Start DATA PROVIDED

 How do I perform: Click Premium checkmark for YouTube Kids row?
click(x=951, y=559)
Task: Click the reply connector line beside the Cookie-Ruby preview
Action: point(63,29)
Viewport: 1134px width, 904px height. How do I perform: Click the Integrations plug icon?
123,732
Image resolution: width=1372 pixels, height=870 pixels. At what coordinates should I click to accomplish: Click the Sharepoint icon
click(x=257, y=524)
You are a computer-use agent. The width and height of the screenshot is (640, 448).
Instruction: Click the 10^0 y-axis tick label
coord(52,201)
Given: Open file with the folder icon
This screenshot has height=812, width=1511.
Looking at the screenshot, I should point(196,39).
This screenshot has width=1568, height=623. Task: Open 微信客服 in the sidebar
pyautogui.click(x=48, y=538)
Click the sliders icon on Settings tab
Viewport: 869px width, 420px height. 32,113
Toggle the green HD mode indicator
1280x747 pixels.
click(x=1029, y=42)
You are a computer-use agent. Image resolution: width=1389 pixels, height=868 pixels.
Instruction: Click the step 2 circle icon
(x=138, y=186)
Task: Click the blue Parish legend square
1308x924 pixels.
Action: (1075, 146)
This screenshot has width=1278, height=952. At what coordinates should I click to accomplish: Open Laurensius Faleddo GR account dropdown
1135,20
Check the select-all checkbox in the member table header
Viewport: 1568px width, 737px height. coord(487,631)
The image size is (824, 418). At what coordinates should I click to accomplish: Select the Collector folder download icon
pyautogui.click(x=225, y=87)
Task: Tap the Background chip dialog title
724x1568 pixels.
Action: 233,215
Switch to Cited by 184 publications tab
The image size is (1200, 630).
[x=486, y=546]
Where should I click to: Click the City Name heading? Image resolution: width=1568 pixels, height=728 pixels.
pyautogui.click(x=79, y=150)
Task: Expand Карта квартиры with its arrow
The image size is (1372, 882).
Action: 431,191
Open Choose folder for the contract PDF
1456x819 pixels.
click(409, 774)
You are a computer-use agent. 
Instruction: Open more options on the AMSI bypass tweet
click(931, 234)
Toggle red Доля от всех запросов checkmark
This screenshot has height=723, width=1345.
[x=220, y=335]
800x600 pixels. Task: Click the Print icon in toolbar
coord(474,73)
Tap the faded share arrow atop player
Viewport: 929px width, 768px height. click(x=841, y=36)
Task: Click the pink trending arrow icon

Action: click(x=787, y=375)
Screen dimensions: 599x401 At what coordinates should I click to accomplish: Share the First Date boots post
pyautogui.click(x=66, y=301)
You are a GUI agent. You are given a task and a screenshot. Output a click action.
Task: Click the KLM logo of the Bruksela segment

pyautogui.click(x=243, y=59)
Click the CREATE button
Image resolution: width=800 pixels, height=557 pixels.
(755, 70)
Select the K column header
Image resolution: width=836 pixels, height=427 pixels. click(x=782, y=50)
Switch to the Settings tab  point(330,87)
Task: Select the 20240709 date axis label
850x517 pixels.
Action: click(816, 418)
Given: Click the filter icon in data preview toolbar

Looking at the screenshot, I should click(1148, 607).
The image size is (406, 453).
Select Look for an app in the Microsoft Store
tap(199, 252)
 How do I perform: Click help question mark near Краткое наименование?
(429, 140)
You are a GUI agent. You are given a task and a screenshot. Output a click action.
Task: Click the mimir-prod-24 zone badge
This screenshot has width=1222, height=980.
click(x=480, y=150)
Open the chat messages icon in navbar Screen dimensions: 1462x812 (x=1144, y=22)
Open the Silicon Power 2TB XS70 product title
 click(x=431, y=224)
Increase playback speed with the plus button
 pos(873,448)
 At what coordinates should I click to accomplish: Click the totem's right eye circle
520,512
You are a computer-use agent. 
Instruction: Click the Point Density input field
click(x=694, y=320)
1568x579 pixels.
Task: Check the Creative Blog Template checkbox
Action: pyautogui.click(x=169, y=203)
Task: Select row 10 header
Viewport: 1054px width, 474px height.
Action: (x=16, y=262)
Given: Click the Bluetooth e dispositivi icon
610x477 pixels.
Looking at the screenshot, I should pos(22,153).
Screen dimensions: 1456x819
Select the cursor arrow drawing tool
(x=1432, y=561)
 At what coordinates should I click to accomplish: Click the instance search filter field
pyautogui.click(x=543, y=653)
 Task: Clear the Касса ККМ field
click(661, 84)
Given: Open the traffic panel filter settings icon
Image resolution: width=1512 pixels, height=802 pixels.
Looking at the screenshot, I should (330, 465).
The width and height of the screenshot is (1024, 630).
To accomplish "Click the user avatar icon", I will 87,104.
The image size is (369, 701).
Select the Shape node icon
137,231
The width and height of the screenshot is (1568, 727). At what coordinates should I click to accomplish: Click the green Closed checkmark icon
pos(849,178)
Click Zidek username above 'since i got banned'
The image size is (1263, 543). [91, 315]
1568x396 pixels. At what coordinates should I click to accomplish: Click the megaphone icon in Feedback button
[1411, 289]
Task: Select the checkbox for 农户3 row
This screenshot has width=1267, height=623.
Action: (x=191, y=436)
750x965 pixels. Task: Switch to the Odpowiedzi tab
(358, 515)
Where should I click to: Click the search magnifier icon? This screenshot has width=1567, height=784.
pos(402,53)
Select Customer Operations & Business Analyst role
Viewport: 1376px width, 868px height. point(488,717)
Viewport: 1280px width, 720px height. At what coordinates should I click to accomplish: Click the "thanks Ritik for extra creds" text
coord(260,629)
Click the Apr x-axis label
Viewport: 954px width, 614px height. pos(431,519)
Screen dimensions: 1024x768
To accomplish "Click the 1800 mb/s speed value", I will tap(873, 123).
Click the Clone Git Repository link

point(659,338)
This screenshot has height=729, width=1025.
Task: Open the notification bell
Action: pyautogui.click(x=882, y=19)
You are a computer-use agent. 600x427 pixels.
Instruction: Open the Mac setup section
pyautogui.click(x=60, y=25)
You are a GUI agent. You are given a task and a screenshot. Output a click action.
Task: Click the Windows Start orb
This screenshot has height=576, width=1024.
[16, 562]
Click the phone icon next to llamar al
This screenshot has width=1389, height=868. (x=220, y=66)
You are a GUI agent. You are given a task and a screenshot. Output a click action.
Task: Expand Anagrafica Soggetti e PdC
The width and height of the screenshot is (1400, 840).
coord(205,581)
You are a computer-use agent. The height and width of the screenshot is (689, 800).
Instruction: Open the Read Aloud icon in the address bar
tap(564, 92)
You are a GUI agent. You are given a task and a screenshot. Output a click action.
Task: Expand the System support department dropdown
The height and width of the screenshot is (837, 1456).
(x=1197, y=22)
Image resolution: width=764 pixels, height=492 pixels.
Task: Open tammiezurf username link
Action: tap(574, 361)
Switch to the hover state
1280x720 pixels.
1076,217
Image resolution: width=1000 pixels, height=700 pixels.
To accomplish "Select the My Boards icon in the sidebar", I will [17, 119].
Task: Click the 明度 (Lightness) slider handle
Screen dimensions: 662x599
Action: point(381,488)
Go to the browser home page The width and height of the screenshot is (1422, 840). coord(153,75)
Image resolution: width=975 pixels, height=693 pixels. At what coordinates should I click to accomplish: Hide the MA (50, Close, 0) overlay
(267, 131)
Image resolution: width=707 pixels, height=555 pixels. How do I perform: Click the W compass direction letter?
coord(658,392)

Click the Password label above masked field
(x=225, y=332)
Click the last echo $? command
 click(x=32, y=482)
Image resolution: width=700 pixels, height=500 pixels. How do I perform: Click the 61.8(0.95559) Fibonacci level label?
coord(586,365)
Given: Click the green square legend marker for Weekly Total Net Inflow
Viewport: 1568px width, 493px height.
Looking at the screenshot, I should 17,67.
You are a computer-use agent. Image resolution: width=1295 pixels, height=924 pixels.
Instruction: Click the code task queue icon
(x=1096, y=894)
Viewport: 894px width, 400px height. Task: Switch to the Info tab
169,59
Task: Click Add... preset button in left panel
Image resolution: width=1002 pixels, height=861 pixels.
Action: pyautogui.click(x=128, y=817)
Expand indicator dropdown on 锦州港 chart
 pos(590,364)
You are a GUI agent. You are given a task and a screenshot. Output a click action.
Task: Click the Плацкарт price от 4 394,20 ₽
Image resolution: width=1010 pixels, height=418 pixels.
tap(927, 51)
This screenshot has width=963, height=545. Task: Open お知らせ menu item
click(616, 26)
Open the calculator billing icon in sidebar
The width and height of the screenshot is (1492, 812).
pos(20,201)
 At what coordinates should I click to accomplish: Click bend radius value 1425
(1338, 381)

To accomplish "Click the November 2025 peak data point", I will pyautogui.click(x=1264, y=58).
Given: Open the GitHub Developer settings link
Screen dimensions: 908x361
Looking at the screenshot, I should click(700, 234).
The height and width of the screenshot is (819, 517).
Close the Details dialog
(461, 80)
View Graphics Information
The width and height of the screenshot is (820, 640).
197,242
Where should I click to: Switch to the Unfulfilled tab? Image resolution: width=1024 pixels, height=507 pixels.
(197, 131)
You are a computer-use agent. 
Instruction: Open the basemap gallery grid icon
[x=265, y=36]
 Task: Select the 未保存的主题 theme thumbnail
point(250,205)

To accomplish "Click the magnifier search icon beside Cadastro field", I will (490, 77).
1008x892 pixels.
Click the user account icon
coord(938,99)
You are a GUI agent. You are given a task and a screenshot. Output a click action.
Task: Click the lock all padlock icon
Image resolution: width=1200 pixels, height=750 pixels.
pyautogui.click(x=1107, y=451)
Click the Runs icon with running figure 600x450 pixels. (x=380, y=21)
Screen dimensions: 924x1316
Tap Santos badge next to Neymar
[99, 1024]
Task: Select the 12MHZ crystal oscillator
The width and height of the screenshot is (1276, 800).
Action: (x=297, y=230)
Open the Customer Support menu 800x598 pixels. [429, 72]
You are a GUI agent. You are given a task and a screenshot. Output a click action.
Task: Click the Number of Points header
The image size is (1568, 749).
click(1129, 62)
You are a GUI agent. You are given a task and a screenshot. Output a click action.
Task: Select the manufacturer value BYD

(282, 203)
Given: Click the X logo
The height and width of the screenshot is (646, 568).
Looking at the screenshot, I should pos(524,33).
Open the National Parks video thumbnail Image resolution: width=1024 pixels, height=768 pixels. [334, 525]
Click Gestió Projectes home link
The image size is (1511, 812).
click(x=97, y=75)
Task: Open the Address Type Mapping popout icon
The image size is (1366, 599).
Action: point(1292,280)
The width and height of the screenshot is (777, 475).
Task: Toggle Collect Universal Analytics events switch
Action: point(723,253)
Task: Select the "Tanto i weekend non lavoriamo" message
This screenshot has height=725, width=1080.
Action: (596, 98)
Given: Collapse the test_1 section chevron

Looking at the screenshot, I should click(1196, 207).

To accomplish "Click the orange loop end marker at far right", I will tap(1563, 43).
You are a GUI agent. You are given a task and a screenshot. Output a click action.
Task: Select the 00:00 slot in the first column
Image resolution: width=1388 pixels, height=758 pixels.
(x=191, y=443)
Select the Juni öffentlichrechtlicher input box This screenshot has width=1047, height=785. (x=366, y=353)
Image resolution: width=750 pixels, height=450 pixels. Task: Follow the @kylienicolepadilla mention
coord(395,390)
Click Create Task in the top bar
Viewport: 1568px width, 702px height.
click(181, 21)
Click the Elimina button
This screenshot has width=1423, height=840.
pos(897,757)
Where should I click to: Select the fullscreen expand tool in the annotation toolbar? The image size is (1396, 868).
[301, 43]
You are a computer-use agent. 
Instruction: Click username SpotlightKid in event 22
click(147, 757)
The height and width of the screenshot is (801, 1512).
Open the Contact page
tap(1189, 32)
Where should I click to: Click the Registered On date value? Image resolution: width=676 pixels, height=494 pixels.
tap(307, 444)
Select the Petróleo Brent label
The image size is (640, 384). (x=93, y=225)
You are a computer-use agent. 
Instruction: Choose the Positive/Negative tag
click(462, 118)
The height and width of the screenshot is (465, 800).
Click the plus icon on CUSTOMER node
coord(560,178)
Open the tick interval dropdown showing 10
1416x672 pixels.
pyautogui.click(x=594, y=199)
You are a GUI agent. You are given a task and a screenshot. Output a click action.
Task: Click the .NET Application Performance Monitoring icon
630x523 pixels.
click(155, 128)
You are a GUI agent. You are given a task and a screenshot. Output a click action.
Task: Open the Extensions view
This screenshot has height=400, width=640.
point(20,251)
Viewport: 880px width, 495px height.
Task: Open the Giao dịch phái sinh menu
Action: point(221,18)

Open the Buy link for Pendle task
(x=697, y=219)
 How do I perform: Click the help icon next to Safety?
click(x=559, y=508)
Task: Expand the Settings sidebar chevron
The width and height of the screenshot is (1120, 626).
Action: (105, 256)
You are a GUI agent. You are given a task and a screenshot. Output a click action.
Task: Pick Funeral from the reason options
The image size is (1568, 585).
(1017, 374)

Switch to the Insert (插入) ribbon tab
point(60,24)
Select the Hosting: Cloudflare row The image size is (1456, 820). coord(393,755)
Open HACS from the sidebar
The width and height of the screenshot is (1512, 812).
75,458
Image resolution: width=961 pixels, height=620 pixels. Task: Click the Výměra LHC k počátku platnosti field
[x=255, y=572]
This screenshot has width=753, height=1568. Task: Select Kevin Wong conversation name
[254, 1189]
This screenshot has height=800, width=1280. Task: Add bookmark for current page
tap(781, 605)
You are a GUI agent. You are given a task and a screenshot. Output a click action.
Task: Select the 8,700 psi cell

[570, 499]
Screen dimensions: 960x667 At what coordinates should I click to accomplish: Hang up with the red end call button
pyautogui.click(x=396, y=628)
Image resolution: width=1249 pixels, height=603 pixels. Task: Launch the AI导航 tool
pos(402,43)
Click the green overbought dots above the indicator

End DATA PROVIDED

= TASK REQUIREMENTS =
List each line above that contains the string "Choose", matching its capitalization exactly.

= RESPONSE TO THE EXERCISE =
Open Choose folder for the contract PDF
Instruction: Choose the Positive/Negative tag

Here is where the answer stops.